Our squad is responsible for:
- Hosting Python statistical and machine learning models. The solution is primarily serving the Data Science communities who develop the models, on behalf of the many enterprise domains in the bank.
- AAPF (Advanced Analytical Platform for Fraud) is a platform in conjunction with CMDEP (Containerized Management Deployment and Execution platform) is designed to execute machine learning models to score payment transactions for fraud. Payment transactions include e-banking domestic/ international & District International models deployed in CMDEP.
- Shaping the current On-Prem infrastructure into a Cloud-Native platform.

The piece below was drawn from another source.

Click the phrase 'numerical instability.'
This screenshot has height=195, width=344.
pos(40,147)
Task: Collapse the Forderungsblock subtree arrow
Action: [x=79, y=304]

As a MLOps Data Engineer, you will work closely with the Product Owner and Chapter Lead in a “2 in a box” model, using agile methodologies. You will be responsible to develop and maintain scalable ML pipelines on futured MLOps platform built on AWS and Databricks. You will be tasked with ensuring seamless and automated transition of models from development to production using CICD workflows, implement the infrastructure as code. You will ensure that our machine learning models operate reliably, efficiently and at scale.